#### Challenges:
[1] Rewrite the Great Chicago Fire text from "It may come" up to and including "cow to kick.", putting "stable" in place of "barn".
[2] Write the next part of the text on the cause of the Great Chicago Fire, picking up after its final sentence.

[BEGIN Source text]

Myth: The Great Chicago
Fire was started by
popular story often told about how of the Great Chicago Fire started is that a cow owned
by Kate O’Leary kicked a lit lantern over and that started the flames.
It may come as a disappoint to some to learn that the cow story isn’t true—the man
who wrote the O’Leary story for the Chicago Republican, Michael Ahern, later admitted
that he had made the cow angle up in order to create a more interesting tale. But the
fire certainly did start in the vicinity of a barn owned by the O’Learys. However, the
exact cause of the fire was never determined, though Catherine O’Leary was used as a scapegoat
of sorts. O’Leary was an Irish Catholic immigrant—despised by many people at the
time—so she made an easy target. In addition to Ahern’s retraction of his cow story,
the O’Learys claimed to have been asleep by the time the fire started, so there would
have been no lantern in the barn for a cow to kick.
There has been a lot of speculation about the cause of the fire, but, as stated, little
is known for certain. One of the other popular theories that is also likely false is that
the fire was caused by a meteor shower- specifically, the theory goes that it was caused by fragments
from the broken up Beila’s Comet. (Incidentally, about a year later, on November 27, 1872,
fragments from Beila’s Comet resulted in a meteor shower that had an astounding 3,000
meteors per hour visible!) Three other large fires started around Lake Michigan on the
same day, which some people argue is too much of a coincidence not to have a common cause.

[END Source text]
[BEGIN Material provided]

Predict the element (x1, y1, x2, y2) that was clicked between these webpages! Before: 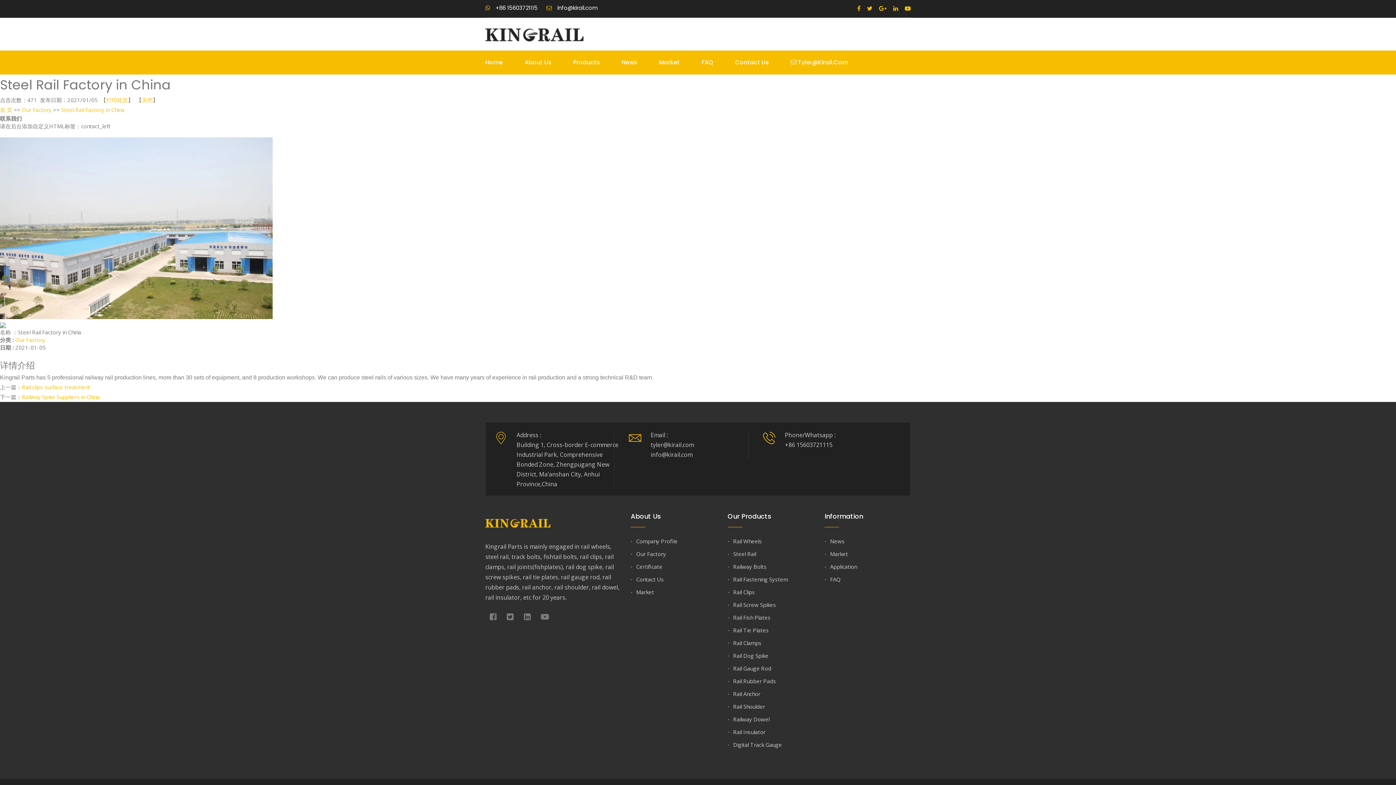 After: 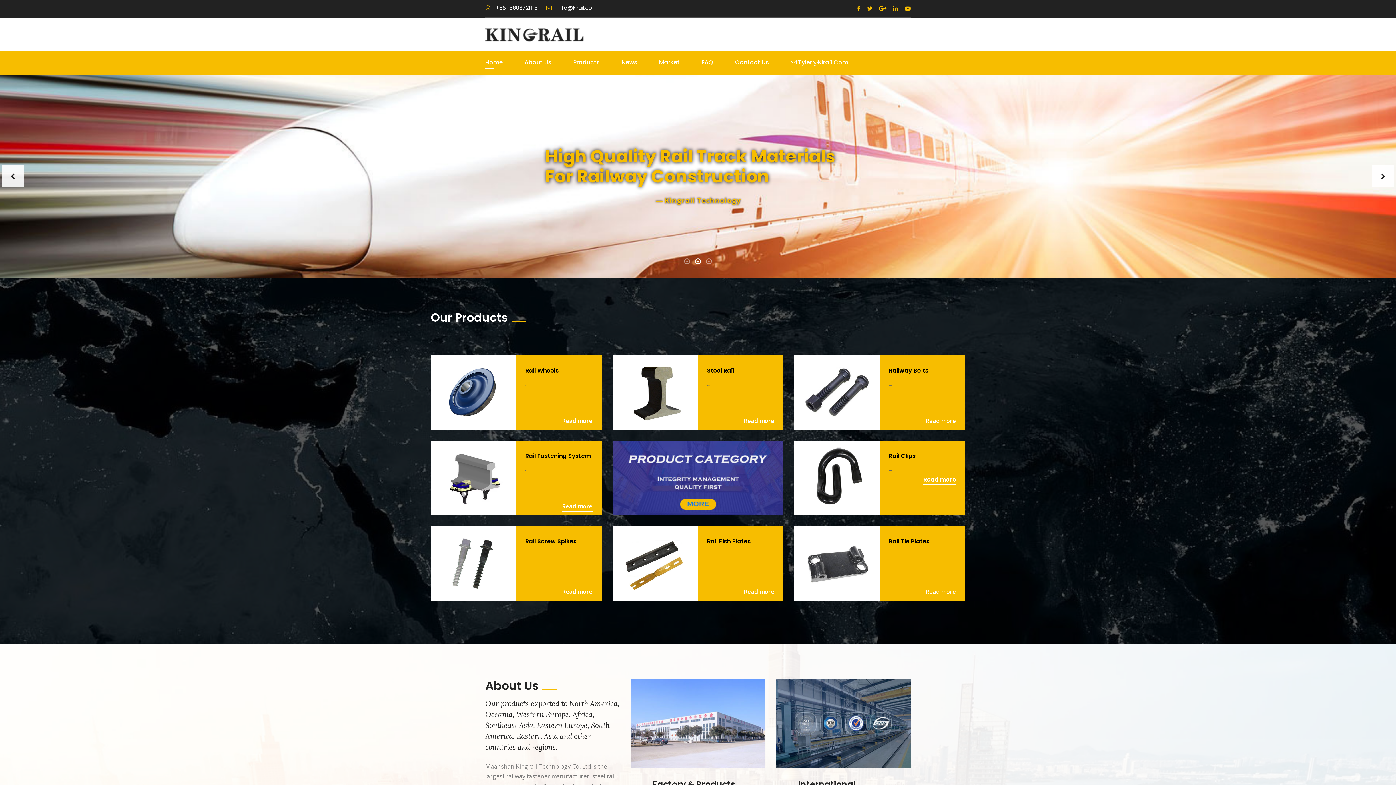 Action: bbox: (485, 519, 550, 526)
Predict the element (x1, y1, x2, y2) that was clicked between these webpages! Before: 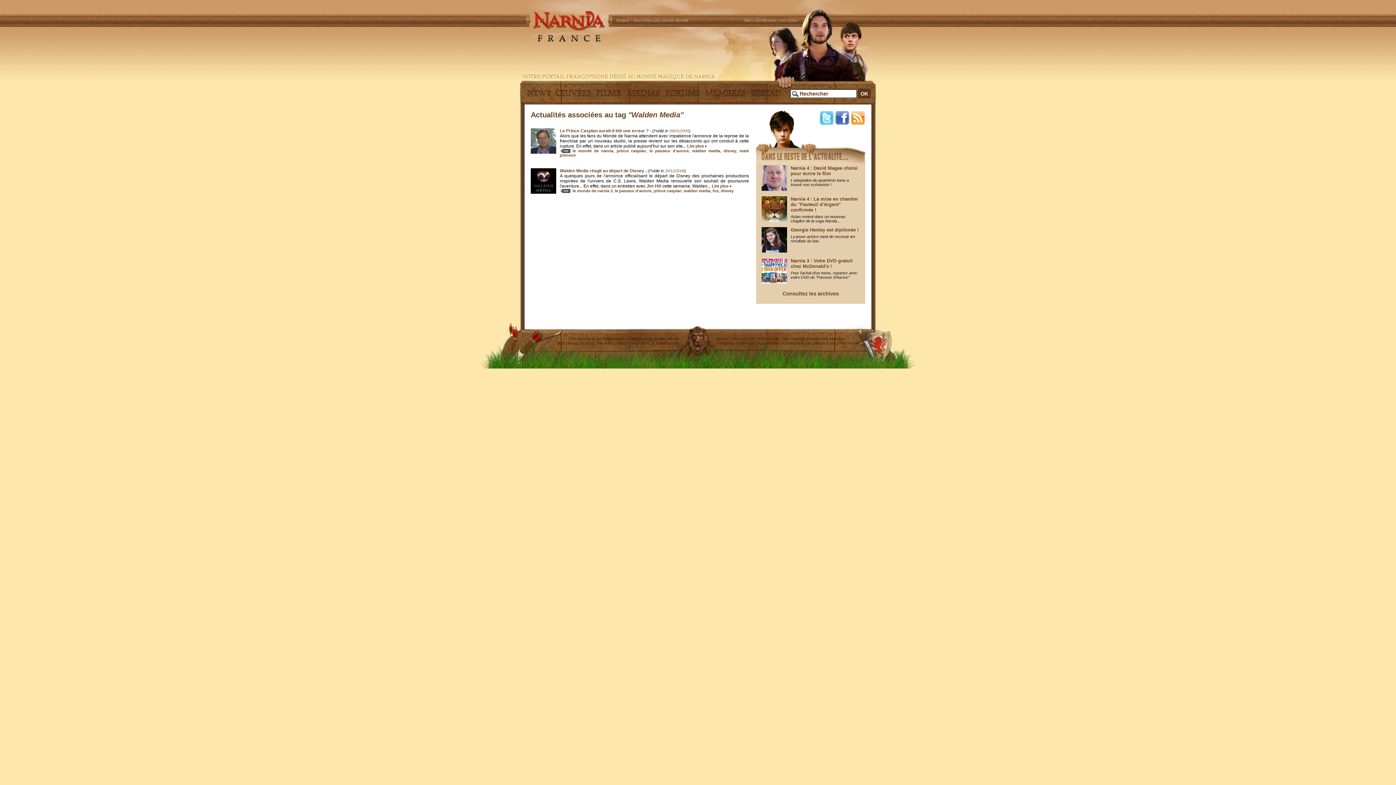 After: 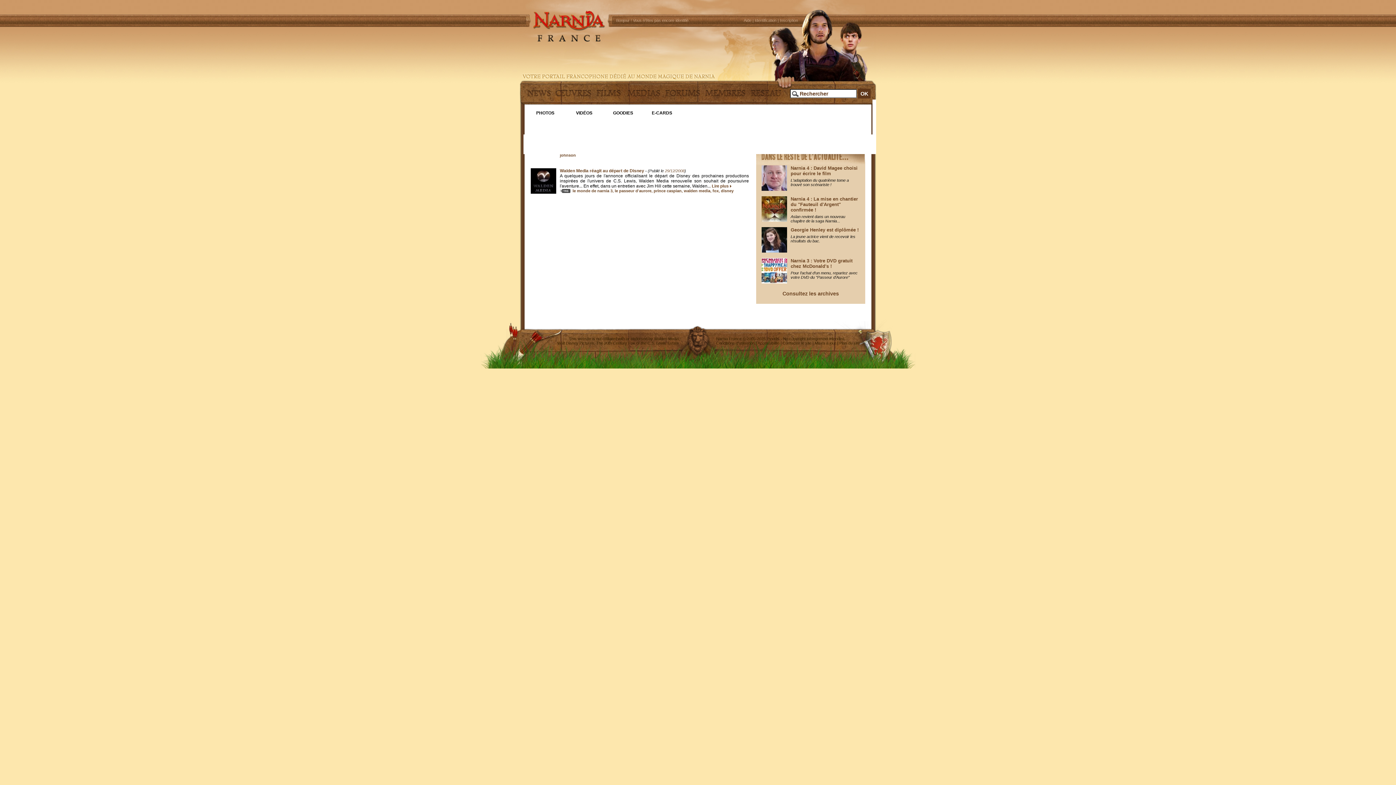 Action: bbox: (625, 88, 662, 104)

[END Material provided]

#### Answer set:
[1]
It may come as a disappoint to some to learn that the cow story isn’t true—the man
who wrote the O’Leary story for the Chicago Republican, Michael Ahern, later admitted
that he had made the cow angle up in order to create a more interesting tale. But the
fire certainly did start in the vicinity of a stable owned by the O’Learys. However, the
exact cause of the fire was never determined, though Catherine O’Leary was used as a scapegoat
of sorts. O’Leary was an Irish Catholic immigrant—despised by many people at the
time—so she made an easy target. In addition to Ahern’s retraction of his cow story,
the O’Learys claimed to have been asleep by the time the fire started, so there would
have been no lantern in the stable for a cow to kick.

[2]
However, meteorites that actually make it to the ground are usually cool when they hit
and thus generally don’t start fires. Further, given the prevalence of flames at
night and the extremely dry and windy conditions at the time, it’s thought by most historians
that the other fires were merely coincidence and not from a common source like a meteor
shower. Despite not knowing the exact cause of the
Chicago fire, it is easy to see just how the fire spread once it started. Chicago in 1871
was not made up of skyscrapers-and-concrete. Around two-thirds of the buildings in Chicago
were made of wood at the time. Most of the buildings had tar or shingle roofs, which
would only serve to feed the flames. The roads and sidewalks were also made from wood products.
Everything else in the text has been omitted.